Samantha @ThePlantedVegan says
Love the interval combo! I need to add this to my list of workouts for the week!
Libby says
Hey Julie, what do you use to make your workout graphics? I always love them 🙂
Julie says
Canva and PicMonkey!
Carrie (This Fit Chick) says
Must feel good to be back at it! I love quick, intense at home workouts- these are great, Julie!
Jessica @ Semi-Sweet Tooth says
A great 5 minute cardio before and after a circuit is my cup of tea. It just helps the spirit! Great work getting back at it ASAP. 🙂
xo, Jessica
http://www.semisweettooth.com
Amanda says
That circuit looks great- short and sweet!
Heather @ Life In Leggings says
Oh my gosh, you have a treadmill! That’s a girl living in the frozen tundra of Michigan’s dream. <3 Love the looks of this workout!
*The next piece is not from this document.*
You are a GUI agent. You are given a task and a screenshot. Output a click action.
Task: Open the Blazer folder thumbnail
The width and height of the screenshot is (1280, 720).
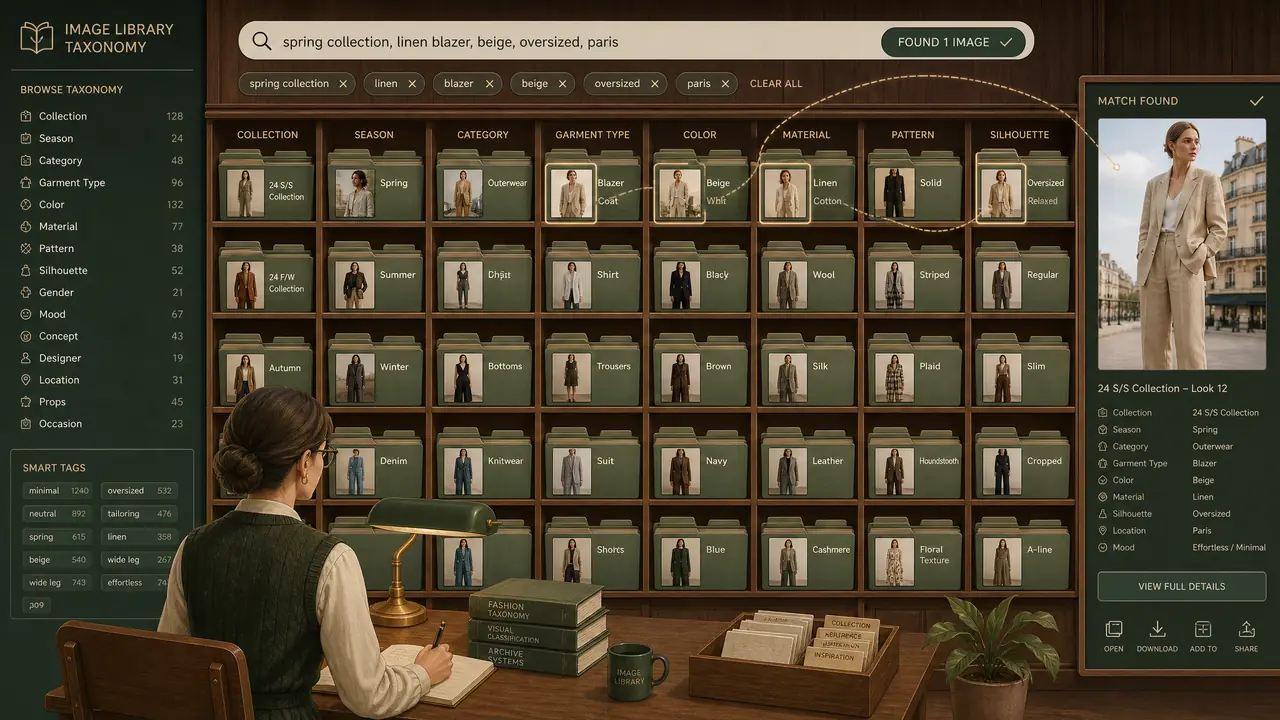pos(571,193)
Rachel @ Simply Rachel Nicole says
Way to go for getting back into your groove 🙂 I will have to pin this to try it out 🙂
Julie says
I know it’s off topic but how is Sadie?
Rachel says
Great workout! I love doing supersets – gets the job done quickly!
debbie lane says
Please tell us how Sadie is doing. Thank you!
Sheena @ Paws and Pavement says
I’m happy to see workouts on your blog again too! Even though I don’t have kids (yet) Chase is just too darn cute to not love seeing his pictures.
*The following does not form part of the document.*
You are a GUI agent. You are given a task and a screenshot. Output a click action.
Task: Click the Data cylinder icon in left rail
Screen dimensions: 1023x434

Glad you are getting back into it!
LeeAnn says
That looks tough! You are a rock star!
Julia says
This workout was great! I’ve been unable to workout because of a crazy work schedule (not nearly as demanding as delivering a baby) and this was a perfect way to get back into it! Thanks!
Liz says
Thanks for this! I have so many of your workouts pinned and do them all the time!. As a fellow new mom, I am so appreciative of workouts I can do at home with the minimal equipment I have in my garage. I did this one during nap time today and loved it!
Laurel @blondeandabrit.com says
I have my grandparents old treadmill. Hand-me-downs for the win! Looks like a great workout mama!
Debi Shaw says
I have been walking for 30 minutes, 6 days a week for one month.
I can tell differences in my legs, butt, inner thighs and boobs. Descreasing in size.
However, there is NO MOVEMENT at all in my stomach and area below my belly button.
I gain 5-7 pounds every month with peri-menopause and PMS.
I have never had children and don’t understand why my stomach is still so poofy!
What can I incorporate to get this area to slim down?